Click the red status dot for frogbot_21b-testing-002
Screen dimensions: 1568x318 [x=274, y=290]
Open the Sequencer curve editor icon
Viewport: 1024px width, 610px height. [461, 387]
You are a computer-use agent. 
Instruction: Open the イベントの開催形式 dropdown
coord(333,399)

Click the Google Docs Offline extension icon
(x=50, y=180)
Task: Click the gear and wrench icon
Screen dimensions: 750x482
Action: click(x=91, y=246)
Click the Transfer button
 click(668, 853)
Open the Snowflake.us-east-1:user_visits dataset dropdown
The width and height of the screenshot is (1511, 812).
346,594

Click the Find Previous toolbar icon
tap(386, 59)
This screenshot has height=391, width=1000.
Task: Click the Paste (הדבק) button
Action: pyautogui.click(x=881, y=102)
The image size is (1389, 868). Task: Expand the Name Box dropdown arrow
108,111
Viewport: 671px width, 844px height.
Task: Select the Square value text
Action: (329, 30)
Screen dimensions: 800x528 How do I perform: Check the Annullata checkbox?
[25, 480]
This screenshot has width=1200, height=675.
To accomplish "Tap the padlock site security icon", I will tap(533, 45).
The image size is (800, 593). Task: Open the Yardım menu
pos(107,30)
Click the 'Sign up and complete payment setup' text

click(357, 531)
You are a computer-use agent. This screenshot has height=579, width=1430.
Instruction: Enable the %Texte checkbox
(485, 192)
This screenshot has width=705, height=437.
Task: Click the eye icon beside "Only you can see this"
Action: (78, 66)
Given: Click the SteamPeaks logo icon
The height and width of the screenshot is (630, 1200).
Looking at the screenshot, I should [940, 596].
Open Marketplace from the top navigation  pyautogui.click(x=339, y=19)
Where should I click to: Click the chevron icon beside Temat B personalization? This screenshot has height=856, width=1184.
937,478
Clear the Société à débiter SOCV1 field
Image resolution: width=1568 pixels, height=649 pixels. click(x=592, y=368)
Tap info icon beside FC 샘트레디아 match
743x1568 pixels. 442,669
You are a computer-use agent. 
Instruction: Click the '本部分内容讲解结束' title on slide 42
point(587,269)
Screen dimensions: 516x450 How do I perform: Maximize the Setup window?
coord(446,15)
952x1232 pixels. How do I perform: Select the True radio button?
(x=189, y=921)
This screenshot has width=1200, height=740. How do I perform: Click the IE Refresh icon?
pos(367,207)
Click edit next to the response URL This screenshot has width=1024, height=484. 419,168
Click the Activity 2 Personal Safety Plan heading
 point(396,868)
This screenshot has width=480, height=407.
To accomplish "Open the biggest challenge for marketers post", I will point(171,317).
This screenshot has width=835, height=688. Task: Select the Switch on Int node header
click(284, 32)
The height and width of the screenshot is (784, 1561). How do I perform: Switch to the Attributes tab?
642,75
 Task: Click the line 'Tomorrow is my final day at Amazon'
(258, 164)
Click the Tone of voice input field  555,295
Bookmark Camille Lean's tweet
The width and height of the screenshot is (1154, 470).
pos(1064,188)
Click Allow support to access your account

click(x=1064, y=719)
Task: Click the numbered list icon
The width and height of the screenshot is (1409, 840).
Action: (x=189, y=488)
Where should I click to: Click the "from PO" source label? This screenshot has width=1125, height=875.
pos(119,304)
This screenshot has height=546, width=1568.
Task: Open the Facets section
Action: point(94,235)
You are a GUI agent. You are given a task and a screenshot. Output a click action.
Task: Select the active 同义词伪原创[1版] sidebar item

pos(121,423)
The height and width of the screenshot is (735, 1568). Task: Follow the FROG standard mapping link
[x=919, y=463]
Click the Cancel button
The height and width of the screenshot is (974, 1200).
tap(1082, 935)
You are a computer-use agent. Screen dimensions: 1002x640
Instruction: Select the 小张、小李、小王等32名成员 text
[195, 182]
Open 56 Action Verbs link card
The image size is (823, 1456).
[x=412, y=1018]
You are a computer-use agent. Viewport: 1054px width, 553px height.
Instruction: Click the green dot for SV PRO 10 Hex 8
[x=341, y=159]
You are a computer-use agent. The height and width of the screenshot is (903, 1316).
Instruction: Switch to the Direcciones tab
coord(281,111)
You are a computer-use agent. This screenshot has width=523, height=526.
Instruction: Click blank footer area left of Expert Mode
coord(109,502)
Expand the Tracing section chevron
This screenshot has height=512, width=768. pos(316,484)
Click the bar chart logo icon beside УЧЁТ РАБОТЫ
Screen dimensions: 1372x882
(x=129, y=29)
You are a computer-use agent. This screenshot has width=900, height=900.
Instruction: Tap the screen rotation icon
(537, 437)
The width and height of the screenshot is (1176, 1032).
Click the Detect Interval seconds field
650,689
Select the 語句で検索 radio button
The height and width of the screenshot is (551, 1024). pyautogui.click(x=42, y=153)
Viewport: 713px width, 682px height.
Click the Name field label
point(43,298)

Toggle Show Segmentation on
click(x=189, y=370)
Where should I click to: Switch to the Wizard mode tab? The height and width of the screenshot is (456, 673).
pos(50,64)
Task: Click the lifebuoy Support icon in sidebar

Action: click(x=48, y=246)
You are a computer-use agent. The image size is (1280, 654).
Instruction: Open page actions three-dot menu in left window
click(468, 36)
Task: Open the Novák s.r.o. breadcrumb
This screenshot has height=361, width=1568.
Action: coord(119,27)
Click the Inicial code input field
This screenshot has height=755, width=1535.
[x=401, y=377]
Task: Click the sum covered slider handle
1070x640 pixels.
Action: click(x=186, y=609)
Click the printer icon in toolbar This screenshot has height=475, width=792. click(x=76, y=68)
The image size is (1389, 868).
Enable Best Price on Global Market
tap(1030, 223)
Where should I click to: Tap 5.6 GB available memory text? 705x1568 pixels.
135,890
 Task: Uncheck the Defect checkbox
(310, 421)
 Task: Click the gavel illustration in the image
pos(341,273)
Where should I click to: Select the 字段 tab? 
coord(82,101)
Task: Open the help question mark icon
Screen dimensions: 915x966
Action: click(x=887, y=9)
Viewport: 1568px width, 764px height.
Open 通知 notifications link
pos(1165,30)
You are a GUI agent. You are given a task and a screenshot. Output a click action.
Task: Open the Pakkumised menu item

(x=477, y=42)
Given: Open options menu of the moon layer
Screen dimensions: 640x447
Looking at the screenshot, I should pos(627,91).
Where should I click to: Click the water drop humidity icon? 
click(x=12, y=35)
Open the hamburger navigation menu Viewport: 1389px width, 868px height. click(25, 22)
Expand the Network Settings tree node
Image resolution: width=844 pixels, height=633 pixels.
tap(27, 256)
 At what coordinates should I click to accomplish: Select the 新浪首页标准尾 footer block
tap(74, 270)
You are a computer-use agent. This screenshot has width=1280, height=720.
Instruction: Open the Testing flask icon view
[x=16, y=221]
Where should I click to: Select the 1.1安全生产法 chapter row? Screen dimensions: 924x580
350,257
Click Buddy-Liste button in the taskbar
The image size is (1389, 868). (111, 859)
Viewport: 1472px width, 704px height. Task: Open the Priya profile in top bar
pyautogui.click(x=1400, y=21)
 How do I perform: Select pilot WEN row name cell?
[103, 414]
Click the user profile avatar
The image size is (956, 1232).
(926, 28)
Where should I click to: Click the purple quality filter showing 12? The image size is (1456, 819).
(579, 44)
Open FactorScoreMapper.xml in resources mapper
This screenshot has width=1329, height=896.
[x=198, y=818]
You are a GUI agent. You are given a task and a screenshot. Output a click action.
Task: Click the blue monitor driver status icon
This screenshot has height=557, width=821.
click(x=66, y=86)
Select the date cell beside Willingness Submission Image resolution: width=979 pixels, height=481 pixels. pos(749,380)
__________
GOAL - Copy every one of the entries above word for word, with nothing left out or changed.

REPLY TO THE TASK -
Click the red status dot for frogbot_21b-testing-002
Screen dimensions: 1568x318 [x=274, y=290]
Open the Sequencer curve editor icon
Viewport: 1024px width, 610px height. [461, 387]
You are a computer-use agent. 
Instruction: Open the イベントの開催形式 dropdown
coord(333,399)

Click the Google Docs Offline extension icon
(x=50, y=180)
Task: Click the gear and wrench icon
Screen dimensions: 750x482
Action: click(x=91, y=246)
Click the Transfer button
 click(668, 853)
Open the Snowflake.us-east-1:user_visits dataset dropdown
The width and height of the screenshot is (1511, 812).
346,594

Click the Find Previous toolbar icon
tap(386, 59)
This screenshot has height=391, width=1000.
Task: Click the Paste (הדבק) button
Action: pyautogui.click(x=881, y=102)
The image size is (1389, 868). Task: Expand the Name Box dropdown arrow
108,111
Viewport: 671px width, 844px height.
Task: Select the Square value text
Action: (329, 30)
Screen dimensions: 800x528 How do I perform: Check the Annullata checkbox?
[25, 480]
This screenshot has width=1200, height=675.
To accomplish "Tap the padlock site security icon", I will tap(533, 45).
The image size is (800, 593). Task: Open the Yardım menu
pos(107,30)
Click the 'Sign up and complete payment setup' text

click(357, 531)
You are a computer-use agent. This screenshot has height=579, width=1430.
Instruction: Enable the %Texte checkbox
(485, 192)
This screenshot has width=705, height=437.
Task: Click the eye icon beside "Only you can see this"
Action: (78, 66)
Given: Click the SteamPeaks logo icon
The height and width of the screenshot is (630, 1200).
Looking at the screenshot, I should [940, 596].
Open Marketplace from the top navigation  pyautogui.click(x=339, y=19)
Where should I click to: Click the chevron icon beside Temat B personalization? This screenshot has height=856, width=1184.
937,478
Clear the Société à débiter SOCV1 field
Image resolution: width=1568 pixels, height=649 pixels. click(x=592, y=368)
Tap info icon beside FC 샘트레디아 match
743x1568 pixels. 442,669
You are a computer-use agent. 
Instruction: Click the '本部分内容讲解结束' title on slide 42
point(587,269)
Screen dimensions: 516x450 How do I perform: Maximize the Setup window?
coord(446,15)
952x1232 pixels. How do I perform: Select the True radio button?
(x=189, y=921)
This screenshot has width=1200, height=740. How do I perform: Click the IE Refresh icon?
pos(367,207)
Click edit next to the response URL This screenshot has width=1024, height=484. 419,168
Click the Activity 2 Personal Safety Plan heading
 point(396,868)
This screenshot has width=480, height=407.
To accomplish "Open the biggest challenge for marketers post", I will point(171,317).
This screenshot has width=835, height=688. Task: Select the Switch on Int node header
click(284, 32)
The height and width of the screenshot is (784, 1561). How do I perform: Switch to the Attributes tab?
642,75
 Task: Click the line 'Tomorrow is my final day at Amazon'
(258, 164)
Click the Tone of voice input field  555,295
Bookmark Camille Lean's tweet
The width and height of the screenshot is (1154, 470).
pos(1064,188)
Click Allow support to access your account

click(x=1064, y=719)
Task: Click the numbered list icon
The width and height of the screenshot is (1409, 840).
Action: (x=189, y=488)
Where should I click to: Click the "from PO" source label? This screenshot has width=1125, height=875.
pos(119,304)
This screenshot has height=546, width=1568.
Task: Open the Facets section
Action: point(94,235)
You are a GUI agent. You are given a task and a screenshot. Output a click action.
Task: Select the active 同义词伪原创[1版] sidebar item

pos(121,423)
The height and width of the screenshot is (735, 1568). Task: Follow the FROG standard mapping link
[x=919, y=463]
Click the Cancel button
The height and width of the screenshot is (974, 1200).
tap(1082, 935)
You are a computer-use agent. Screen dimensions: 1002x640
Instruction: Select the 小张、小李、小王等32名成员 text
[195, 182]
Open 56 Action Verbs link card
The image size is (823, 1456).
[x=412, y=1018]
You are a computer-use agent. Viewport: 1054px width, 553px height.
Instruction: Click the green dot for SV PRO 10 Hex 8
[x=341, y=159]
You are a computer-use agent. The height and width of the screenshot is (903, 1316).
Instruction: Switch to the Direcciones tab
coord(281,111)
You are a computer-use agent. This screenshot has width=523, height=526.
Instruction: Click blank footer area left of Expert Mode
coord(109,502)
Expand the Tracing section chevron
This screenshot has height=512, width=768. pos(316,484)
Click the bar chart logo icon beside УЧЁТ РАБОТЫ
Screen dimensions: 1372x882
(x=129, y=29)
You are a computer-use agent. This screenshot has width=900, height=900.
Instruction: Tap the screen rotation icon
(537, 437)
The width and height of the screenshot is (1176, 1032).
Click the Detect Interval seconds field
650,689
Select the 語句で検索 radio button
The height and width of the screenshot is (551, 1024). pyautogui.click(x=42, y=153)
Viewport: 713px width, 682px height.
Click the Name field label
point(43,298)

Toggle Show Segmentation on
click(x=189, y=370)
Where should I click to: Switch to the Wizard mode tab? The height and width of the screenshot is (456, 673).
pos(50,64)
Task: Click the lifebuoy Support icon in sidebar

Action: click(x=48, y=246)
You are a computer-use agent. The image size is (1280, 654).
Instruction: Open page actions three-dot menu in left window
click(468, 36)
Task: Open the Novák s.r.o. breadcrumb
This screenshot has height=361, width=1568.
Action: coord(119,27)
Click the Inicial code input field
This screenshot has height=755, width=1535.
[x=401, y=377]
Task: Click the sum covered slider handle
1070x640 pixels.
Action: click(x=186, y=609)
Click the printer icon in toolbar This screenshot has height=475, width=792. click(x=76, y=68)
The image size is (1389, 868).
Enable Best Price on Global Market
tap(1030, 223)
Where should I click to: Tap 5.6 GB available memory text? 705x1568 pixels.
135,890
 Task: Uncheck the Defect checkbox
(310, 421)
 Task: Click the gavel illustration in the image
pos(341,273)
Where should I click to: Select the 字段 tab? 
coord(82,101)
Task: Open the help question mark icon
Screen dimensions: 915x966
Action: click(x=887, y=9)
Viewport: 1568px width, 764px height.
Open 通知 notifications link
pos(1165,30)
You are a GUI agent. You are given a task and a screenshot. Output a click action.
Task: Open the Pakkumised menu item

(x=477, y=42)
Given: Open options menu of the moon layer
Screen dimensions: 640x447
Looking at the screenshot, I should pos(627,91).
Where should I click to: Click the water drop humidity icon? 
click(x=12, y=35)
Open the hamburger navigation menu Viewport: 1389px width, 868px height. click(25, 22)
Expand the Network Settings tree node
Image resolution: width=844 pixels, height=633 pixels.
tap(27, 256)
 At what coordinates should I click to accomplish: Select the 新浪首页标准尾 footer block
tap(74, 270)
You are a computer-use agent. This screenshot has width=1280, height=720.
Instruction: Open the Testing flask icon view
[x=16, y=221]
Where should I click to: Select the 1.1安全生产法 chapter row? Screen dimensions: 924x580
350,257
Click Buddy-Liste button in the taskbar
The image size is (1389, 868). (111, 859)
Viewport: 1472px width, 704px height. Task: Open the Priya profile in top bar
pyautogui.click(x=1400, y=21)
 How do I perform: Select pilot WEN row name cell?
[103, 414]
Click the user profile avatar
The image size is (956, 1232).
(926, 28)
Where should I click to: Click the purple quality filter showing 12? The image size is (1456, 819).
(579, 44)
Open FactorScoreMapper.xml in resources mapper
This screenshot has width=1329, height=896.
[x=198, y=818]
You are a GUI agent. You are given a task and a screenshot. Output a click action.
Task: Click the blue monitor driver status icon
This screenshot has height=557, width=821.
click(x=66, y=86)
Select the date cell beside Willingness Submission Image resolution: width=979 pixels, height=481 pixels. pos(749,380)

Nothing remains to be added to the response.